Kiedyś wpadł na podwórko Hawryłko, zdaje się, na Spasa to było. Rozchełstany, oczy mu błyszczą, na plecach obrzynek na sznurku dynda, w rękach siekiera. – Chodź, bracie, idziemy na polską kolonię.– Na polską, mówisz?… – No, na Żeniów.
Jakow gwałtownym ruchem wyszarpnął bratu siekierę. Potem wyciągnął drugą rękę.
– Obrzynek oddaj.
Hawryłkowi włosy stanęły dęba.
– To tyś, bracie, Polakom się zaprzedał. Wiadomo, sam masz polskie cacko. A i szczeniaki Lachy.
– Dureń…
Jakow wymierzył cios w twarz. Potem szarpnął obrzynek.
– Ani mi się wasz tak mówić o Zosi. I zostaw dzieciaki w spokoju. Zapomniałeś, jakim językiem one mówią? Przez całe swoje życie nie zmyjesz hańby, jeśli na kolonię pójdziesz.
– A oni? Zapomniałeś, co oni zrobili w Sztuni, Wyżhowi, Wysocku? Cerkwie palą… Dzieciaków na kołki… Mięczak z ciebie, bracie.
– Może i mięczak – zgodził się Jakow. – Ale obrzynka nie oddam.
Cofnął się i odciągnął kurek broni. Lufa patrzyła maleńkim, pustym jeszcze okiem w piersi brata.
– Żebyś tego nie pożałował – powiedział ze złością Hawryłko.
Tylko ramiona mu się już osunęły. Oczy zgasły. Jakby powiew wiatru dmuchnął na ten żar.
Jakow odwrócił się i, powłócząc nogami, poszedł do chaty. Nad wsią, jak olbrzymie żurawie, płynęły białe chmury. Krążyły, szykując się do odlotu inne, prawdziwe ptaki – bociany. Była gdzieś tam, za borem, w sinej dali, jesień. Wszystko było jak zawsze. Tylko ludzie byli już inni. Szli jedni na drugich. Z siekierami, widłami, pochodniami.
„Czyja to jest wina? – pomyślał Jakow. – Polaków, Sowietów? Niemców? I kto zmusił mojego brata do wzięcia siekiery do rąk? Boże, żeby on tylko nie poszedł na tę kolonię z głupoty”.
15
Nieszczęście zawitało do ich wsi niespodziewanie, piątego dnia po Pokrowie, kiedy wszystko dookoła – podpalenia, napady, mordy – zaczęło jakby cichnąć. Tydzień wcześniej Polacy napadli na sąsiednią wieś Popały. Spalili tam cerkiew, a w niej prawie pół setki ludzi. Po czym ruszyli, pewnie otumanieni sukcesem, na Zahoriany. Na leśnej drodze spotkali zahorieńca, starego Fedota Butmerania (bo z Butmera, co koło Prypeci, pochodził, w Zahorianach za zięcia był), otoczyli go, zaczęli wypytywać, jak tam w Zahorianach, czy jest spokojnie? A Fedko zrozumiał, że nieszczęście nadciąga na jego wieś – z bronią, widłami i siekierami w rękach! Z oczami płonącymi nienawiścią. I powiedział (po polsku), w tej złowieszczej wsi calusieńka setka bulbowców stoi. Wczoraj przyszli i zakwaterowali się.
– Bulbowcy? Banda UPA?
– Właśnie – dolał do ognia Fedot. – Ludzie „Kruka”.

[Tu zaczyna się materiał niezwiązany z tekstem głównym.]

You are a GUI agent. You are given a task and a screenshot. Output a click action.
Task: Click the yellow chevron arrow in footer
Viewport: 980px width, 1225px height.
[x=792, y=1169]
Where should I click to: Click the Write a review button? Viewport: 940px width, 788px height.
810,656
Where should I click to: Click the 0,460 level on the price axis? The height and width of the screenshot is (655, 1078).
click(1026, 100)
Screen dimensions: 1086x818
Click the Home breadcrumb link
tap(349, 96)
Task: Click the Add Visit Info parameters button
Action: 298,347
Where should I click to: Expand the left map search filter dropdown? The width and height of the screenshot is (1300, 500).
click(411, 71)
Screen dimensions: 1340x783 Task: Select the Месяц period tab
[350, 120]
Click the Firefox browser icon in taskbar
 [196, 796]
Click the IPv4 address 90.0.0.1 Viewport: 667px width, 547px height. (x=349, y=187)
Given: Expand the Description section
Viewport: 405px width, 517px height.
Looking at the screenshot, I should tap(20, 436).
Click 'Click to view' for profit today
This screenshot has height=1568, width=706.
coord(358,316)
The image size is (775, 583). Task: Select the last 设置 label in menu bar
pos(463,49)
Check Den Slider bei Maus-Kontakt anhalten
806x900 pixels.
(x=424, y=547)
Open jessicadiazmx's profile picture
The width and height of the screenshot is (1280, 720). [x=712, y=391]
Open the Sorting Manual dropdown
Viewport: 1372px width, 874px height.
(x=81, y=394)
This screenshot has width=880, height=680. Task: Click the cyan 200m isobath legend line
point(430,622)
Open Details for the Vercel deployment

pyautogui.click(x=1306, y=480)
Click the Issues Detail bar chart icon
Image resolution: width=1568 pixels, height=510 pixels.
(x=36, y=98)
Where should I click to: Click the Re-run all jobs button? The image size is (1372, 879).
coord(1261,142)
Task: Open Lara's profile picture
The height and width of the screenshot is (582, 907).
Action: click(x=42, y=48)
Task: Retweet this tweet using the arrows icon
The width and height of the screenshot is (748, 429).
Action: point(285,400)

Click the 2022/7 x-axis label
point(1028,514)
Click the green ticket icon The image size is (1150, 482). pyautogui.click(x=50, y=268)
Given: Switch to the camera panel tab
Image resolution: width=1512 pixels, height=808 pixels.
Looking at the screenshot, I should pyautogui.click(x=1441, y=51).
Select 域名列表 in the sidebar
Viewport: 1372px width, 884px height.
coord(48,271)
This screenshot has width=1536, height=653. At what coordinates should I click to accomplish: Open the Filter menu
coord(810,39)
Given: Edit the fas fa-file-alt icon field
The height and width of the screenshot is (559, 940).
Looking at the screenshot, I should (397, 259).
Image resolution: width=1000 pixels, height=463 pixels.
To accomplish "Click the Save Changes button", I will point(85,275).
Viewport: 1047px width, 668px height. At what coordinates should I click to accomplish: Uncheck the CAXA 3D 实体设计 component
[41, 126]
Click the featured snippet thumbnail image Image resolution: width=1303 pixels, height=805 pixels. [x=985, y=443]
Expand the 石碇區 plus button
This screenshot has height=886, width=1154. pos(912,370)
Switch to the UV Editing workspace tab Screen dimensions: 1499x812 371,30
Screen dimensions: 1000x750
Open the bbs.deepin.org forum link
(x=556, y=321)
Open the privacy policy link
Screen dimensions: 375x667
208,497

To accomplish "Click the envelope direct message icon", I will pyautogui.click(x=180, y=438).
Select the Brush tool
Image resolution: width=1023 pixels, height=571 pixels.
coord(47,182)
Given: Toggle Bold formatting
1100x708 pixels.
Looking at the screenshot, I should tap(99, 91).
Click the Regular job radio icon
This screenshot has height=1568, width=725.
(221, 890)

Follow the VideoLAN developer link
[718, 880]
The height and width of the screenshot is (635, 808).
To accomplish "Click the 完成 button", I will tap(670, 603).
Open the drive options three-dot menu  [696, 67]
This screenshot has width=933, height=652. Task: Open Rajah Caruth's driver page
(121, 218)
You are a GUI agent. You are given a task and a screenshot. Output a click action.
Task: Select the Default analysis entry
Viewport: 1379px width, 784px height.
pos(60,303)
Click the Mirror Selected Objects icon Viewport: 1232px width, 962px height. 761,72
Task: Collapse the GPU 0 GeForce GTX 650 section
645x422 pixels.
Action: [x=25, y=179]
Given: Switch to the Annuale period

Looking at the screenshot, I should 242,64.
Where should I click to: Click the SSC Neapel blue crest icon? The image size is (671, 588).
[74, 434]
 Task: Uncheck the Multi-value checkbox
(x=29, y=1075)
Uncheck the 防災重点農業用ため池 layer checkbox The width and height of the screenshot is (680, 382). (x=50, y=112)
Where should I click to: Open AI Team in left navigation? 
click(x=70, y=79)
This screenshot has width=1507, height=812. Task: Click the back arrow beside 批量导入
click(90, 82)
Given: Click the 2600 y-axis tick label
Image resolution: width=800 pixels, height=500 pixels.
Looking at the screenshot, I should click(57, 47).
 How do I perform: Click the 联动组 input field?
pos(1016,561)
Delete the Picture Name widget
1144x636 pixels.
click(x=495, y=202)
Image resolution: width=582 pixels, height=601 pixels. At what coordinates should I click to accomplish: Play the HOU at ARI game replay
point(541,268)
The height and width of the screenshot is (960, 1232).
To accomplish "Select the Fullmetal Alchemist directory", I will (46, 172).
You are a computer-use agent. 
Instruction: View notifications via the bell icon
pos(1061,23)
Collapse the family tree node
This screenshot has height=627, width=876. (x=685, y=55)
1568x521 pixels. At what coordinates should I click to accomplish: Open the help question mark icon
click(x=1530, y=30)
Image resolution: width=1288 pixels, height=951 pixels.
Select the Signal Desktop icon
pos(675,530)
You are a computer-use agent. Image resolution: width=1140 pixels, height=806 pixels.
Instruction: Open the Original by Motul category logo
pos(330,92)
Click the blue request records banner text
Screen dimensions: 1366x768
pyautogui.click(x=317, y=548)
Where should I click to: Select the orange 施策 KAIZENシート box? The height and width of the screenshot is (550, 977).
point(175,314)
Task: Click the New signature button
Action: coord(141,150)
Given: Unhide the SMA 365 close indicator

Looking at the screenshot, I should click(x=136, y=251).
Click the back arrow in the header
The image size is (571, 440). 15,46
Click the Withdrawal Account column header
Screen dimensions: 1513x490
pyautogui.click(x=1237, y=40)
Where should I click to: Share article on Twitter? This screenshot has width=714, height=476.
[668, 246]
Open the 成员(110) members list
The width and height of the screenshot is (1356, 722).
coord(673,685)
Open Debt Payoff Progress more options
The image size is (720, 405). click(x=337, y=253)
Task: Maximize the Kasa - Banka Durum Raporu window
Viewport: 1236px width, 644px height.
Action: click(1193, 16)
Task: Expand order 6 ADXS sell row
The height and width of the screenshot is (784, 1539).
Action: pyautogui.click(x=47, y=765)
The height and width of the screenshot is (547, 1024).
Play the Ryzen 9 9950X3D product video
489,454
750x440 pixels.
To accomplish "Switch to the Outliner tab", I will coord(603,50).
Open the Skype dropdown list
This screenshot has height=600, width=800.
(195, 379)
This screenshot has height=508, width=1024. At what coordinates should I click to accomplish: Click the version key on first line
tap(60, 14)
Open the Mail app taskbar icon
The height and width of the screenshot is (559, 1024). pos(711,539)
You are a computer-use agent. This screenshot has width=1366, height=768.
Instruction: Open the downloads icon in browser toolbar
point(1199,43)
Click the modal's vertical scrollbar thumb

Napastnicy wymienili się trwożnymi spojrzeniami, dziadek dostał kilka szturchańców, czy czasem nie kłamie stary pień?
Ale naradziwszy się, zawrócili. A dziadka puścili, co wydało się dziwne.
Kiedy przestraszony Fedot opowiadał o tym na wsi, mieszkańcy stwierdzili, że teraz u nich nawet nosa nie pokażą.
Mylili się. Przeszli bezszelestnymi zjawami przez poranną jesienną mgłę. Zjawili się na podwórkach, w obejściach, wchodzili do chat. Najwyraźniej mieli pewne informacje o tym, w których rodzinach jest ktoś w UPA i kto chodził na polskie kolonie.
Przyszli do Mechów. Dwóch, z rusznicami w rękach, młodszy i starszy.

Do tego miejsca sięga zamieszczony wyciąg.